Bankers: Bailout Billions for Us, No Free Choice for You
Robber barons declare war on Employee Free Choice Act
They're at it again: mega banks are taking billions of dollars in bailout money with one hand and spending that money with the other to lobby for defeat of legislation that would make it easier for workers to organize and bargain for a better life.
The Employee Free Choice Act, which would put the choice of how to form a union back where it belongs - with employees - and increase penalties on employers who break labor laws, was introduced in the Congress on Tuesday, March 10.
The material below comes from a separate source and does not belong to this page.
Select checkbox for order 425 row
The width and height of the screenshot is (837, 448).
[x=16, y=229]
The next day, Citigroup, which has received $50 billion in federal aid, put your tax dollars at work pushing Big Business' anti-union agenda. From the AFL-CIO Blog:
Sam Stein of the Huffington Post reports that Citigroup hosted a private conference call yesterday to bolster opposition to the Employee Free Choice Act that included a senior executive at the U.S. Chamber of Commerce, a business lobbying group that has put tens of millions of dollars into the anti-Employee Free Choice disinformation campaign. Jane Hamsher at Firedoglake notes that the Citi stock analyst who downgraded Wal-Mart over fears of the Employee Free Choice Act passing was on the call, too.
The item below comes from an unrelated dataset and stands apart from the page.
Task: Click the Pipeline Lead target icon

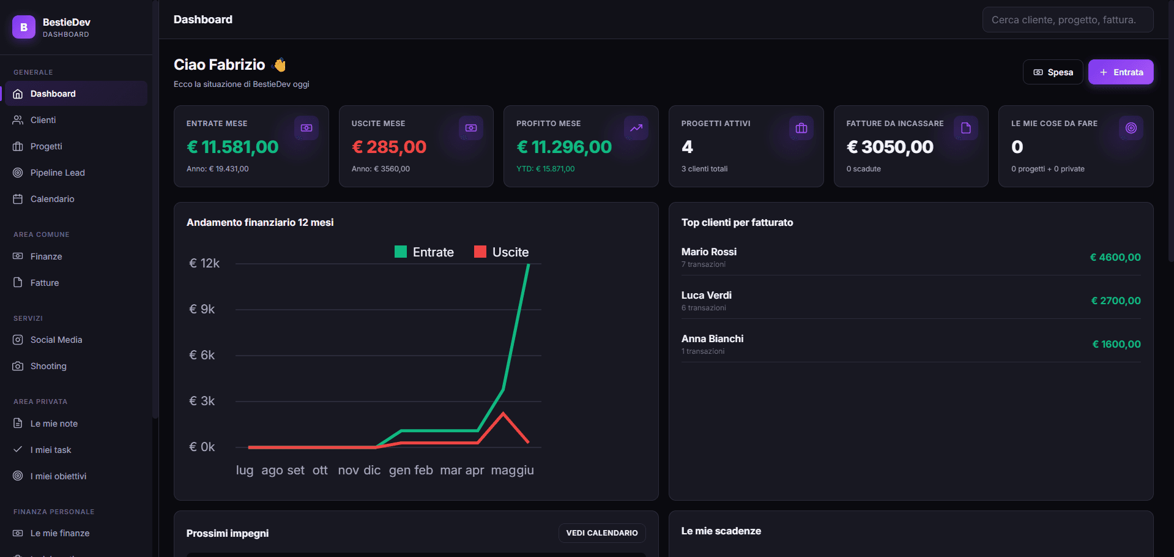Action: pos(18,173)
Before the November elections and only days after receiving billions of dollars of taxpayer money, Bank of America hosted a similar call where opponents of the Employee Free Choice Act, including Bernie Marcus of the Marcus Foundation and Rick Berman of the so-called Center for Union Facts, insisted (illegally) that CEOs and industry contribute directly to candidates that would vote against the Employee Free Choice Act.
"Citigroup and the Chamber of Commerce have no shame," said Stephen Lerner, director of the Private Equity Project at SEIU. "One day, Citi issues a report claiming it would hurt the stock of the Billionaire Walton family if free choice passes and workers win decent wages. Then they follow it up with a conference call where the Chamber of Commerce claims paying workers a living wage is bad for the economy."
"Let's remember, these are the same business 'experts' who brought us the housing crisis, record unemployment and the stock market collapse," said Lerner. "Now they're trying to tell us that raising wages, growing the middle class and putting more money in workers' pockets is somehow bad for the economy. American workers' patience for economic theory from wealthy corporate interests wore thin about two bailouts ago."